However, there is an entire field of astronomy, called "time-domain astronomy," that deals with things that do change on human timescales. There are pulsating stars, supernovae, galaxies with rapidly accreting central black holes, and many other types of objects. Surveys that focus on the "time domain" have survey strategies that are tailored to whatever type of object they're looking at. For example, if you're looking for planets that transit in front of their host stars, you should look every ~30 minutes or so, because planet transits only last around that amount of time.
Sanzig
Why would coolant be a consumable? These things are usually cooled with Stirling cryocoolers which are closed systems.
perihelions
I did a quick search and it seems there is neither?
- "SPHEREx relies on an entirely passive cooling system — no electricity or coolants are used during normal operations"
https://www.jpl.nasa.gov/news/6-things-to-know-about-spherex...
edit to add:
- "The telescope is passively cooled to below 80 K in low-Earth orbit by three nested V-groove radiators. An additional radiator cools the long wavelength focal plane temperature below 60 K to reduce detector dark current."
dylan604
The Spitzer used passive cooling, but only as a method to reduce the amount of coolant required. It still needed a coolant.

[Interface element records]
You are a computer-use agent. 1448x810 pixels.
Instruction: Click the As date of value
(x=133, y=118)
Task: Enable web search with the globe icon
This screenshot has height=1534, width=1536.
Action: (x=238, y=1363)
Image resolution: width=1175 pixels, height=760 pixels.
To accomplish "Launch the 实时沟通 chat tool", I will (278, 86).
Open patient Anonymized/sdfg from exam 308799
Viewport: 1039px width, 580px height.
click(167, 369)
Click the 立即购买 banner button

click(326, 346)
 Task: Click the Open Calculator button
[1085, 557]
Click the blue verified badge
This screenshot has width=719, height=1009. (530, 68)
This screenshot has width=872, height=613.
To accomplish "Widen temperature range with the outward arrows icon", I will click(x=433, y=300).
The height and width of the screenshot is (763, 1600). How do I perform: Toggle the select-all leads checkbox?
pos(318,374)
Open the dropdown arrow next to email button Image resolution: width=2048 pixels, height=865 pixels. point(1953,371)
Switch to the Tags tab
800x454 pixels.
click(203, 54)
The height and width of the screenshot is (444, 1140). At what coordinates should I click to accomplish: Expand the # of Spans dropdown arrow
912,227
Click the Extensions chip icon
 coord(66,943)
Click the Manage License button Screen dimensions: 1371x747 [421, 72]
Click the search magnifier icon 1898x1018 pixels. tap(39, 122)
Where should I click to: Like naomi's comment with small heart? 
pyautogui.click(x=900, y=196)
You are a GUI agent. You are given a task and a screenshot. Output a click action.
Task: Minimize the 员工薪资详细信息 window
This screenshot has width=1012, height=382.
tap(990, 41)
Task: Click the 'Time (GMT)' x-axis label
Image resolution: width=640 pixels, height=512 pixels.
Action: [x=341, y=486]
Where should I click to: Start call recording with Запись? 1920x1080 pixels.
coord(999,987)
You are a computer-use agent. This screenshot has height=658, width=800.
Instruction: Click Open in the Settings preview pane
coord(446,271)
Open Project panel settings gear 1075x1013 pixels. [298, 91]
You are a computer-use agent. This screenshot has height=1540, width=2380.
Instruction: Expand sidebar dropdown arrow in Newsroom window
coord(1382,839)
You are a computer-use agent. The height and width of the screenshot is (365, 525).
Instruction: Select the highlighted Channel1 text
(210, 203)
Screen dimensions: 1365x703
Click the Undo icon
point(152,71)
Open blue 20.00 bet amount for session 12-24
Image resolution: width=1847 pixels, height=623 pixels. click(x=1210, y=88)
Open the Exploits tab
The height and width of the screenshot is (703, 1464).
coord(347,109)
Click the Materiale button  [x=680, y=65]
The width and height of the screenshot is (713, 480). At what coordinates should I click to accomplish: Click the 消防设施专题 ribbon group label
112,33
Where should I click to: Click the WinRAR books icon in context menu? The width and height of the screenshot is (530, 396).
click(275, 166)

- [Instruction]: Revise the stretch of the forum thread from "perihelions" through "needed a coolant.", replacing "Spitzer" with "Spitzer Space Telescope".

- [Reply]:
perihelions
I did a quick search and it seems there is neither?
- "SPHEREx relies on an entirely passive cooling system — no electricity or coolants are used during normal operations"
https://www.jpl.nasa.gov/news/6-things-to-know-about-spherex...
edit to add:
- "The telescope is passively cooled to below 80 K in low-Earth orbit by three nested V-groove radiators. An additional radiator cools the long wavelength focal plane temperature below 60 K to reduce detector dark current."
dylan604
The Spitzer Space Telescope used passive cooling, but only as a method to reduce the amount of coolant required. It still needed a coolant.